Another question.. I see that the implementation of
ai.djl.huggingface.translator.QuestionAnsweringTranslator
is a bit different from the one suggested here https://docs.djl.ai/master/docs/demos/jupyter/pytorch/load_your_own_pytorch_bert.htmlI've this custom translator implemented in order to use this HuggingFace model: `public class HuggingFaceBERTQATranslator implements NoBatchifyTranslator<QAInput, String> { private String[] tokens; private HuggingFaceTokenizer tokenizer;
@Override public void prepare(TranslatorContext ctx) throws IOException { tokenizer = HuggingFaceTokenizer.newInstance("distilbert-base-uncased-distilled-squad"); } @Override public NDList processInput(TranslatorContext ctx, QAInput input) { Encoding encoding = tokenizer.encode( input.getQuestion().toLowerCase(), input.getParagraph().toLowerCase()); tokens = encoding.getTokens(); NDManager manager = ctx.getNDManager(); long[] indices = encoding.getIds(); NDArray indicesArray = manager.create(indices); return new NDList(indicesArray); } @Override public String processOutput(TranslatorContext ctx, NDList list) { NDArray startLogits = list.get(0); NDArray endLogits = list.get(1); int startIdx = (int) startLogits.argMax().getLong(); int endIdx = (int) endLogits.argMax().getLong(); return Arrays.toString(Arrays.copyOfRange(tokens, startIdx, endIdx + 1)); } @Override public Batchifier getBatchifier() { return Batchifier.STACK; }
}`
This is having the same problem (the one reported in this issue) in returning separator tokens in the response. Should I change the translator implementation and adapt it to the one of
ai.djl.huggingface.translator.QuestionAnsweringTranslator
?From what I could see, the problem of the tokens seems to be related more to the model than the translator, because the problem are the returned indexes. I do not know if changing this helps.

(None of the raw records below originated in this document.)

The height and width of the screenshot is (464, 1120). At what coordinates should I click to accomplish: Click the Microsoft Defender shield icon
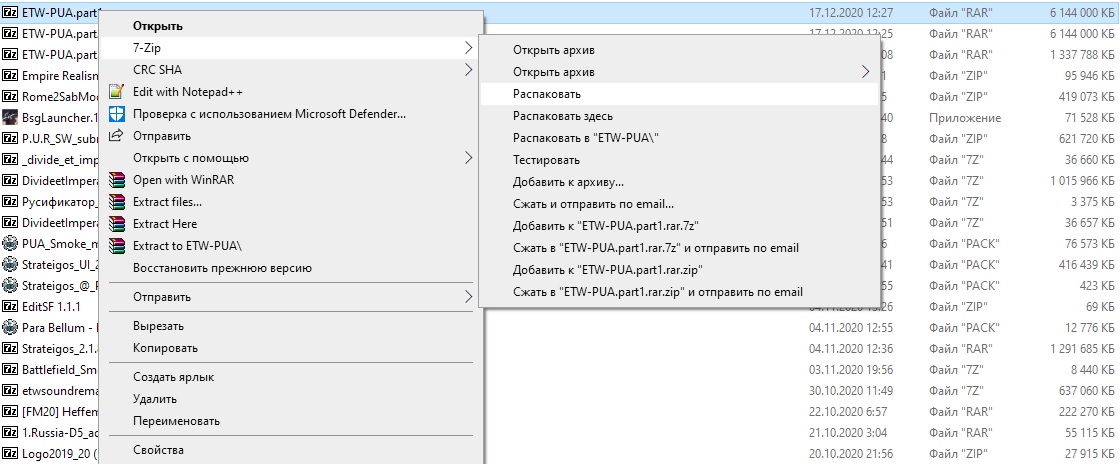click(116, 114)

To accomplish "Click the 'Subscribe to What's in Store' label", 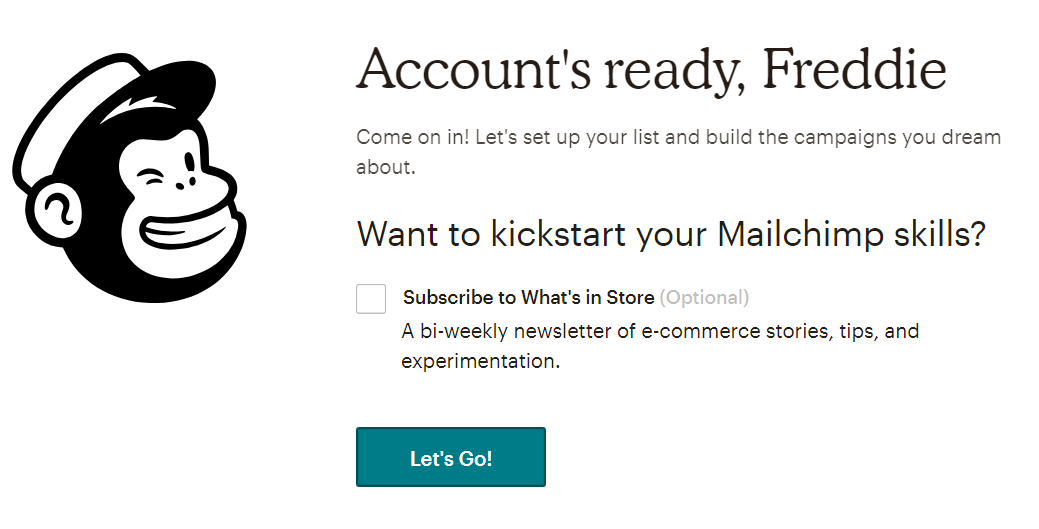I will coord(528,297).
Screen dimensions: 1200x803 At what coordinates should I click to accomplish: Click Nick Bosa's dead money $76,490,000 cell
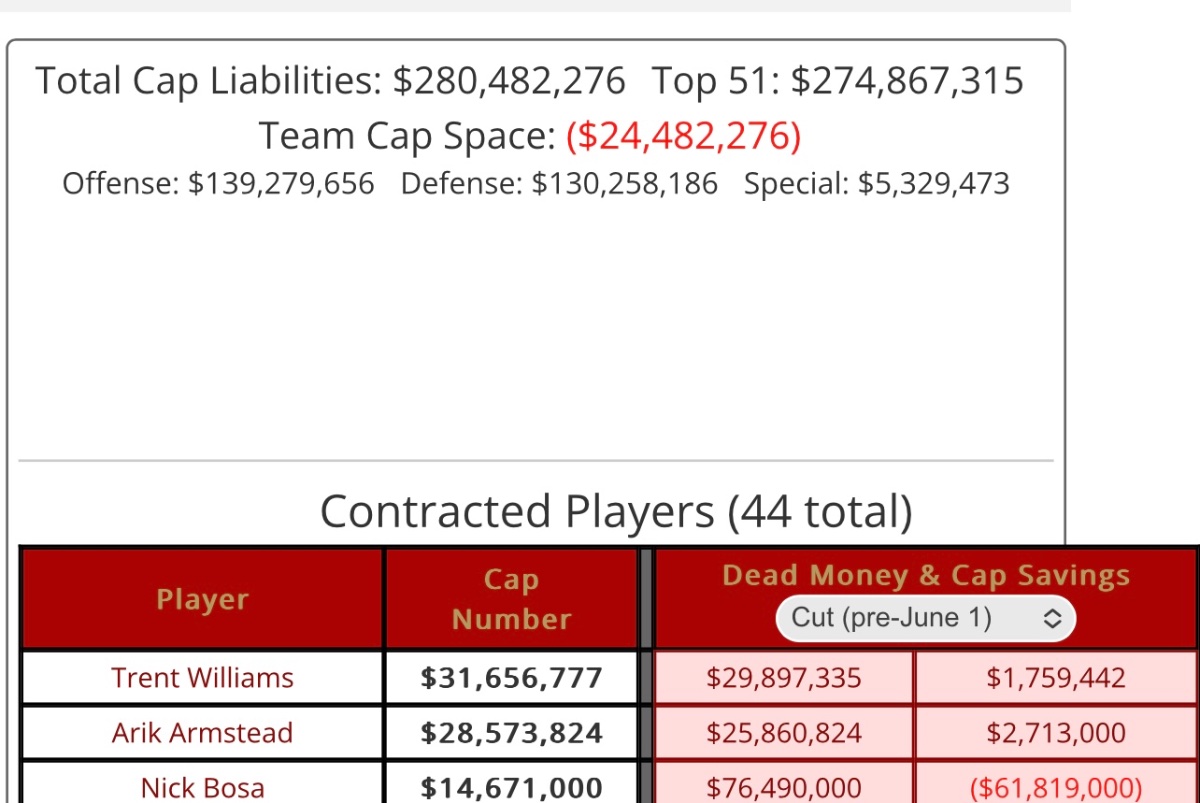coord(783,787)
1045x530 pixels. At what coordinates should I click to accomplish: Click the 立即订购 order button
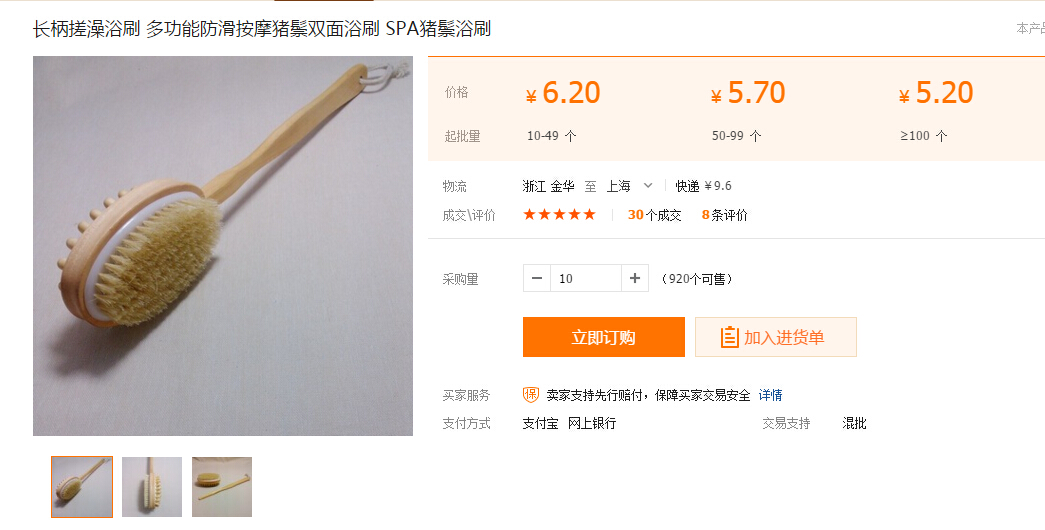click(603, 337)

You can use the Encoding::getSpecialTokenMask() from ai.djl.huggingface.tokenizers to limit the prediction to be only in the original "context" and exclude the special tokens in your custom translator's processOutput().
In general, I would recommend following the suggestion by @frankfliu to run all the inference steps in Python with a traced model of interest on a simple input and compare the raw outputs/logits to those you get in djl. Then you would know if it is an issue with the model itself behaving differently with djl (highly unlikely) or the pre/post processing steps are different (and you can look up HF source code for the details). As to why the model predicts the special tokens to be a part of the answer, I don't think there are any strict masks applied to the output to prevent it, and the fine-tuning objective might not be penalizing it (enough).